### TO DO
Only the lines below starting at the one that contains "Website Spokesperson (35, 596)" and ending at the one that contains "Books (101, 42)" are to be reproduced, exactly and with both ends kept.

### RECORDS PROVIDED
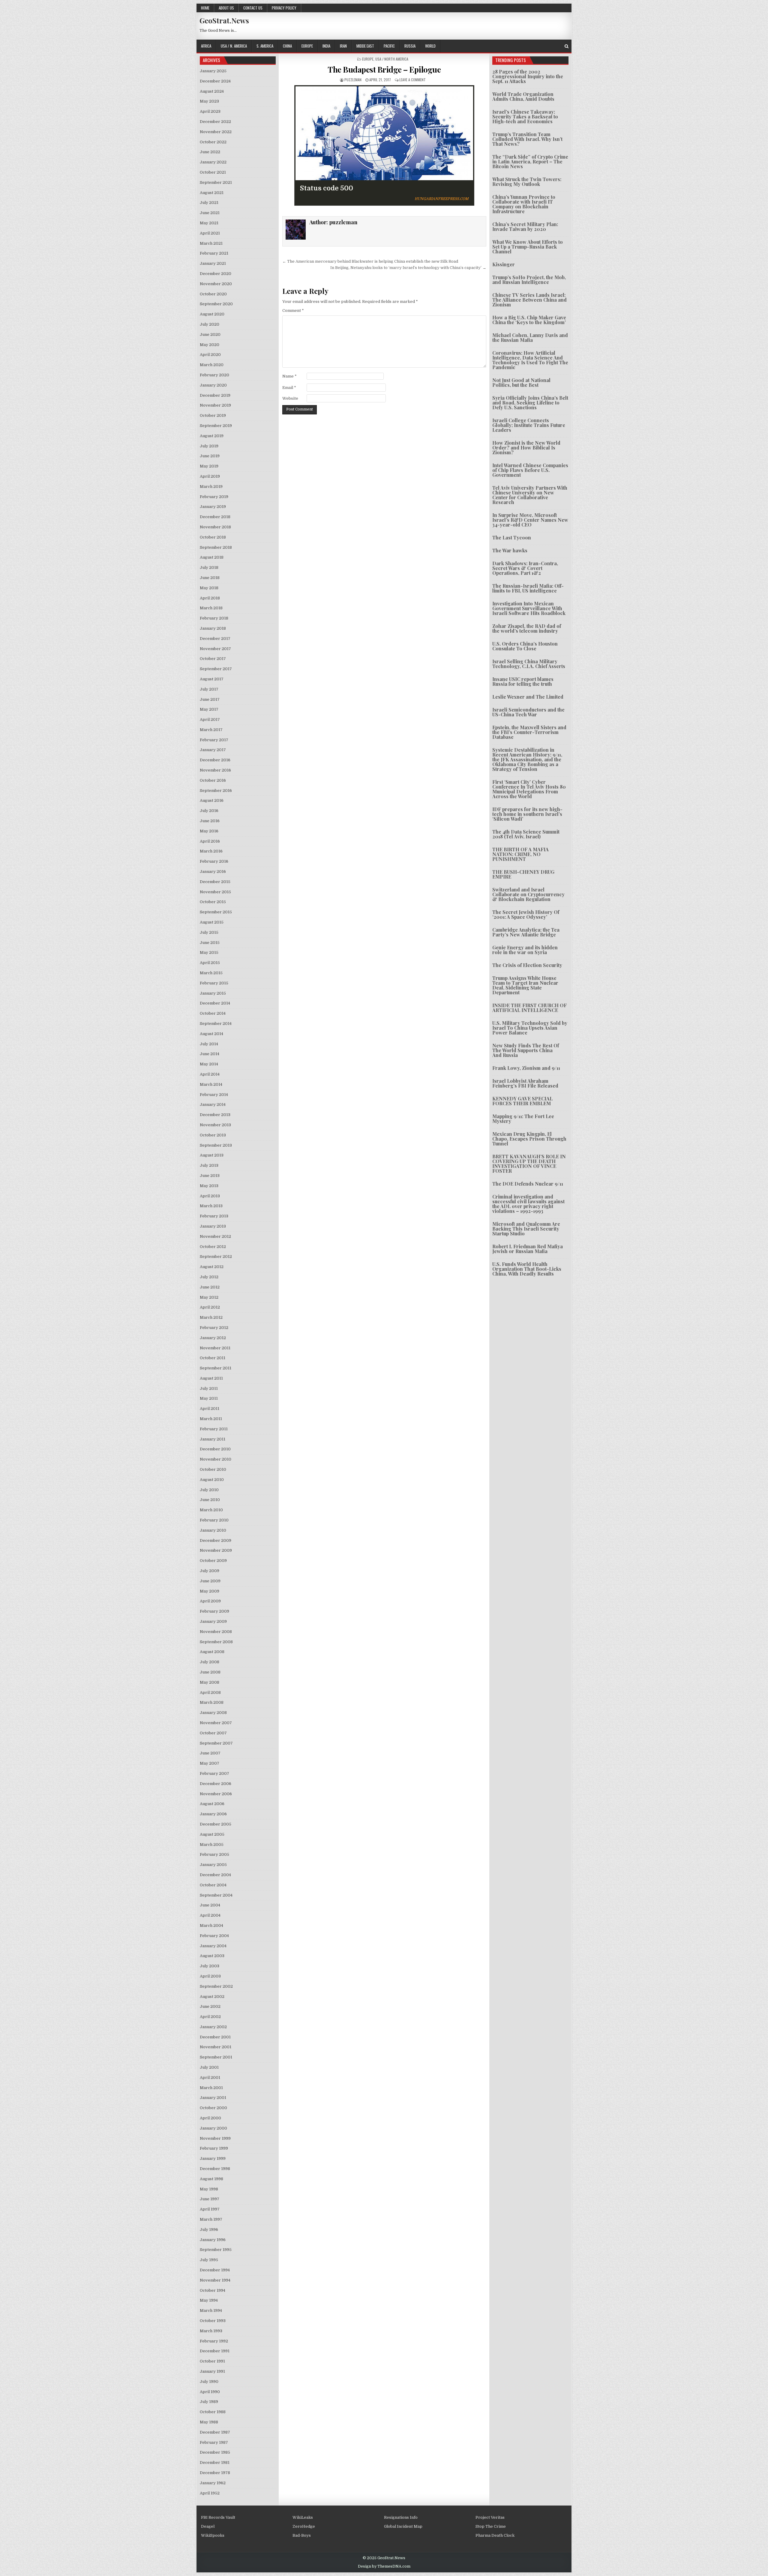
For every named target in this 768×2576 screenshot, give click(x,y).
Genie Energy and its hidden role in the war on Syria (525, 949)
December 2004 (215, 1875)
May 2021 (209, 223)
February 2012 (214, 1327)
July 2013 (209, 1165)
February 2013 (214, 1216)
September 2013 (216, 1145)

---

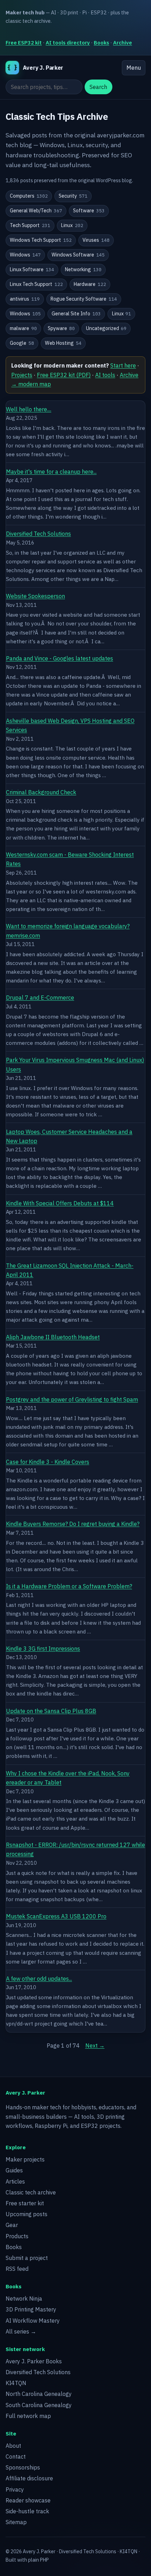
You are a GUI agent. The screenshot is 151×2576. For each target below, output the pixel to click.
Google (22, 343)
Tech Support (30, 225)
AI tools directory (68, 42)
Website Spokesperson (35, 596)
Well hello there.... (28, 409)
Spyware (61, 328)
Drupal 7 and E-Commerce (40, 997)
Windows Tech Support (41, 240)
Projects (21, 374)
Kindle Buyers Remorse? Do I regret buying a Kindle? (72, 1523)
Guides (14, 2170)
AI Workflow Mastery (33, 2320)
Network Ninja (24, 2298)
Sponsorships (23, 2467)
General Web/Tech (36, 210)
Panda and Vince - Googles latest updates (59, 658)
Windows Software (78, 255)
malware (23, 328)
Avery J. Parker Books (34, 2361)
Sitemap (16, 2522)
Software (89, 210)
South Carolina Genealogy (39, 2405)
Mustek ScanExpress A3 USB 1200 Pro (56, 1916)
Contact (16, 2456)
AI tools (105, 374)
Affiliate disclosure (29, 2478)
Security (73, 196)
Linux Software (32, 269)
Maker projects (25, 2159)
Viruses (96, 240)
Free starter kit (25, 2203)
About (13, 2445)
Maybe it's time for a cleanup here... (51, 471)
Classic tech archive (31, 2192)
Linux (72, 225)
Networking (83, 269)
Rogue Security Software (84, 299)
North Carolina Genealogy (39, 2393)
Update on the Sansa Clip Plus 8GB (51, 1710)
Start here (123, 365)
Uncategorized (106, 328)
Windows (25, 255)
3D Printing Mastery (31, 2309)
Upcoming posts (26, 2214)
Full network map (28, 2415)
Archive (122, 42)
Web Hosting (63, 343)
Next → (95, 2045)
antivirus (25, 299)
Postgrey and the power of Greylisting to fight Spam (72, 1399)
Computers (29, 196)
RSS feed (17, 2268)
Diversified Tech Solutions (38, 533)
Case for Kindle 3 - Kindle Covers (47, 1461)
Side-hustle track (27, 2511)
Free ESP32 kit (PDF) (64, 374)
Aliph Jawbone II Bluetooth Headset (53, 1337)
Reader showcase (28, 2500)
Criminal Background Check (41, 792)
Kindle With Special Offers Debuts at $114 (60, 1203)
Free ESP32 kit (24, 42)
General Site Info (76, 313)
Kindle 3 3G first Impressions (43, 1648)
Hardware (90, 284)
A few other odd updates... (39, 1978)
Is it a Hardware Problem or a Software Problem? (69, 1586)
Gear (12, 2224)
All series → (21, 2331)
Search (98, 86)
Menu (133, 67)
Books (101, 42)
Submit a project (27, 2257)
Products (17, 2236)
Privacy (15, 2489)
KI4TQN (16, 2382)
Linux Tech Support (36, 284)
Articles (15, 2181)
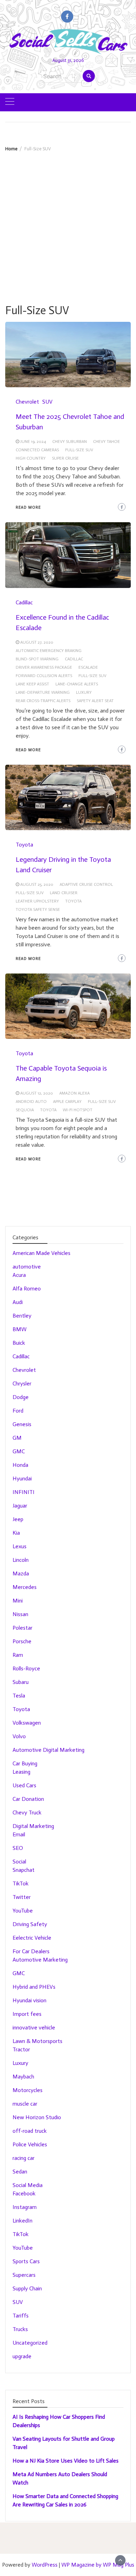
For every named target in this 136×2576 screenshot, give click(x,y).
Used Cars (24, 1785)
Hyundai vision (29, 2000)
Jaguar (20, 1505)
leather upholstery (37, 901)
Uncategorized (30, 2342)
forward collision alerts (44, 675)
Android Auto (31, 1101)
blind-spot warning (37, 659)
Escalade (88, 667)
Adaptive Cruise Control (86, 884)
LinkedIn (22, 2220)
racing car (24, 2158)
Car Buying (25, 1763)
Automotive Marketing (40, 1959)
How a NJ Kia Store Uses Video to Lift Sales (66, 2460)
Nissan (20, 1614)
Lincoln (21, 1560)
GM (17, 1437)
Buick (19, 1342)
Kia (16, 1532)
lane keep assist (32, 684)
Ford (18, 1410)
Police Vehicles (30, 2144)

--

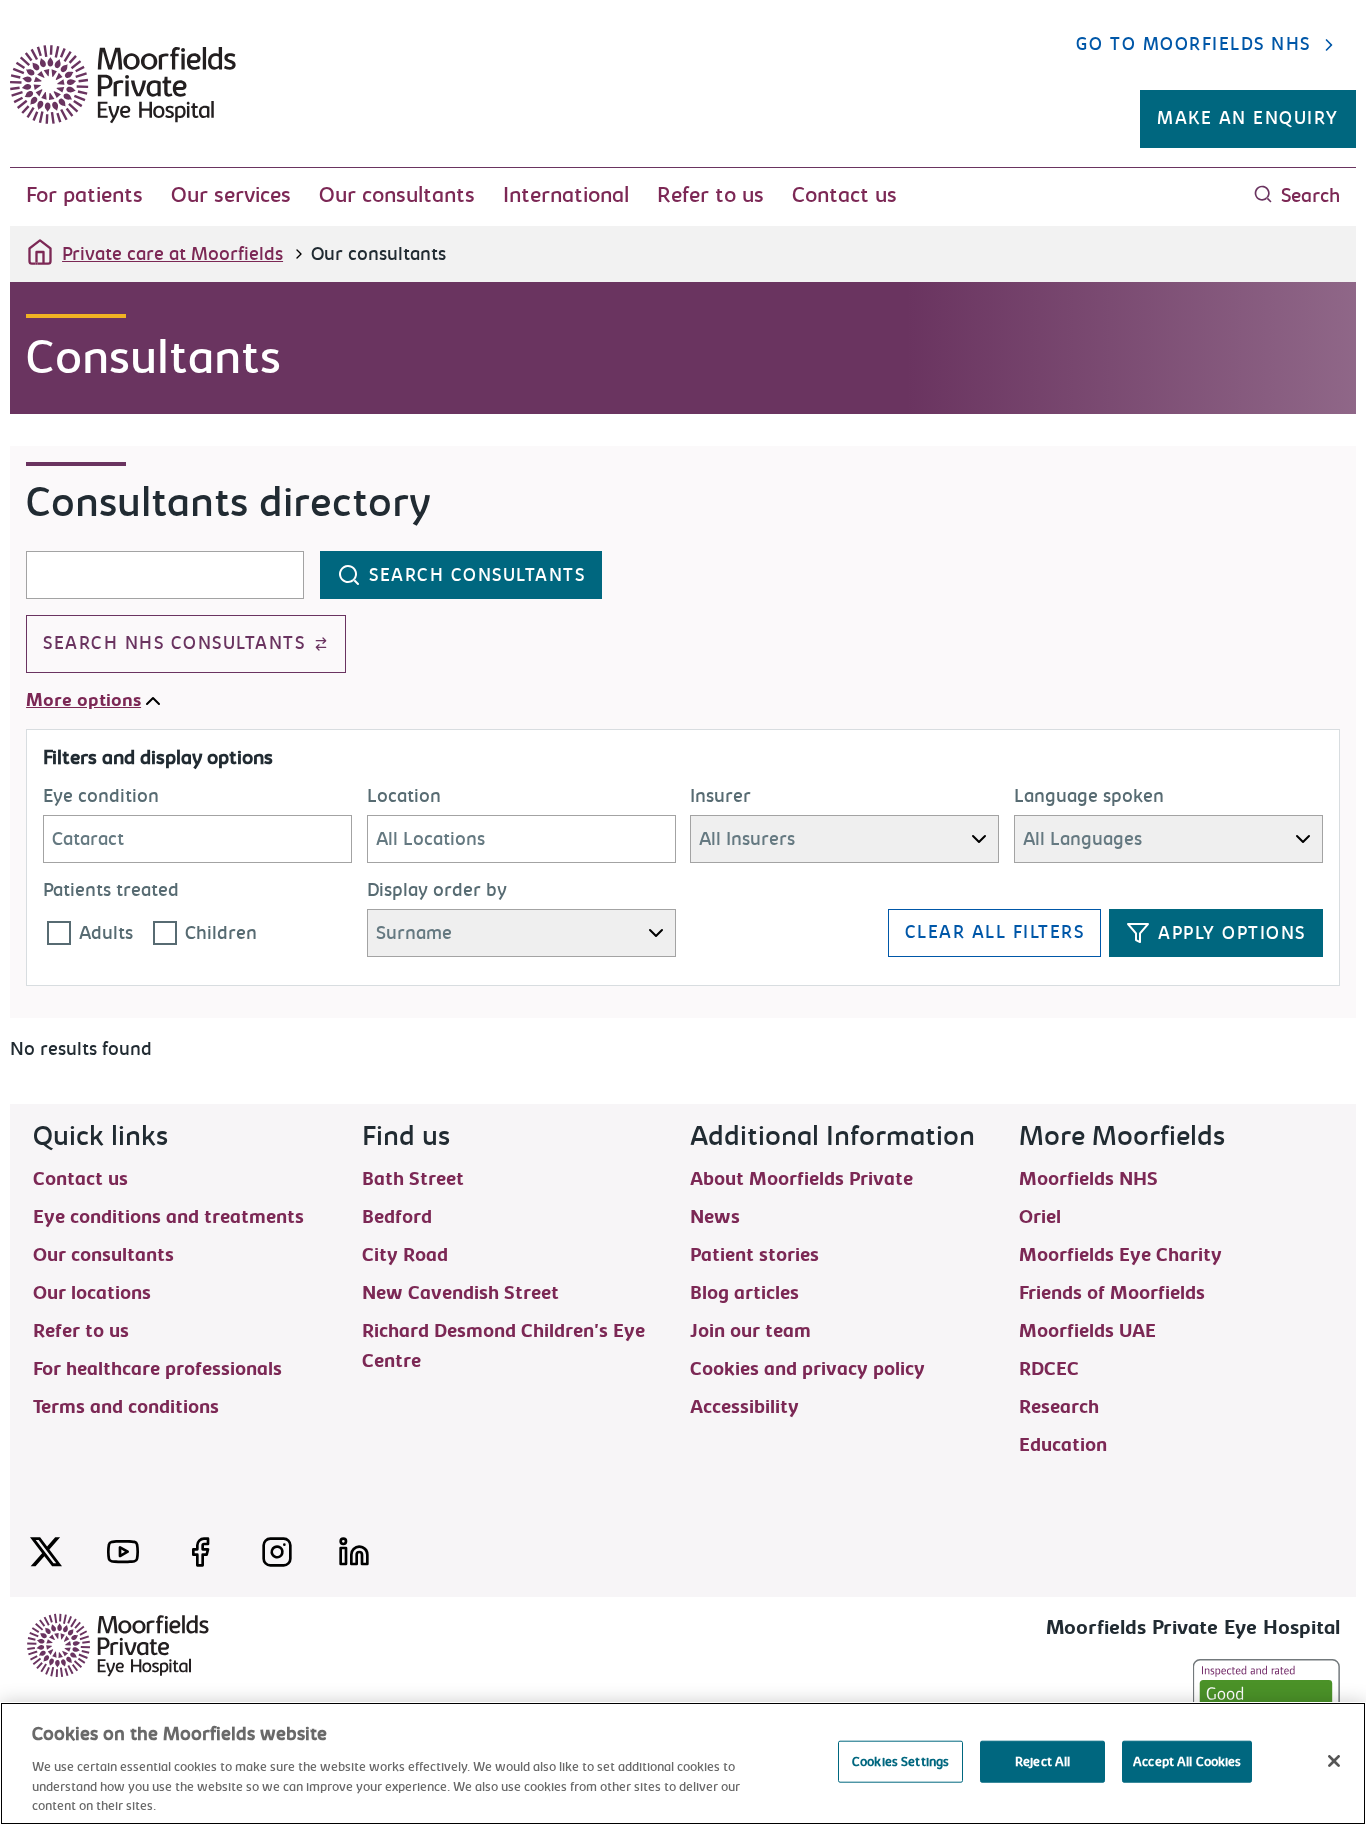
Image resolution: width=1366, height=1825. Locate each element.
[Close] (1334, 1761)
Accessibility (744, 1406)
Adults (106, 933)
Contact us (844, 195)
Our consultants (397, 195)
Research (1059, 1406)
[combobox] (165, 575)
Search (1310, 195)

### TASK RESPONSE
Website Spokesperson (35, 596)
Well hello there.... (28, 409)
Spyware (61, 328)
Drupal 7 and E-Commerce (40, 997)
Windows Tech Support (41, 240)
Projects (21, 374)
Kindle Buyers Remorse? Do I regret buying a Kindle? (72, 1523)
Guides (14, 2170)
AI Workflow Mastery (33, 2320)
Network Ninja (24, 2298)
Sponsorships (23, 2467)
General Web/Tech (36, 210)
Panda and Vince - Googles latest updates (59, 658)
Windows Software (78, 255)
malware (23, 328)
Avery J. Parker Books (34, 2361)
Sitemap (16, 2522)
Software (89, 210)
South Carolina Genealogy (39, 2405)
Mustek ScanExpress A3 USB 1200 Pro (56, 1916)
Contact (16, 2456)
AI tools (105, 374)
Affiliate disclosure (29, 2478)
Security (73, 196)
Linux Software (32, 269)
Maker projects (25, 2159)
Viruses (96, 240)
Free starter kit (25, 2203)
About (13, 2445)
Maybe it's time for a cleanup here... (51, 471)
Classic tech archive (31, 2192)
Linux (72, 225)
Networking (83, 269)
Rogue Security Software (84, 299)
North Carolina Genealogy (39, 2393)
Update on the Sansa Clip Plus 8GB (51, 1710)
Start here (123, 365)
Uncategorized (106, 328)
Windows (25, 255)
3D Printing Mastery (31, 2309)
Upcoming posts (26, 2214)
Full network map (28, 2415)
Archive (122, 42)
Web Hosting (63, 343)
Next → (95, 2045)
antivirus (25, 299)
Postgrey and the power of Greylisting to fight Spam (72, 1399)
Computers (29, 196)
RSS feed (17, 2268)
Diversified Tech Solutions (38, 533)
Case for Kindle 3 - Kindle Covers (47, 1461)
Side-hustle track (27, 2511)
Free ESP32 kit (PDF) (64, 374)
Aliph Jawbone II Bluetooth Headset (53, 1337)
Reader showcase (28, 2500)
Criminal Background Check (41, 792)
Kindle With Special Offers Debuts at $114 (60, 1203)
Free ESP32 kit (24, 42)
General Site Info (76, 313)
Kindle 3 3G first Impressions (43, 1648)
Hardware (90, 284)
A few other odd updates... (39, 1978)
Is it a Hardware Problem or a Software Problem? (69, 1586)
Gear (12, 2224)
All series → (21, 2331)
Search (98, 86)
Menu (133, 67)
Books (101, 42)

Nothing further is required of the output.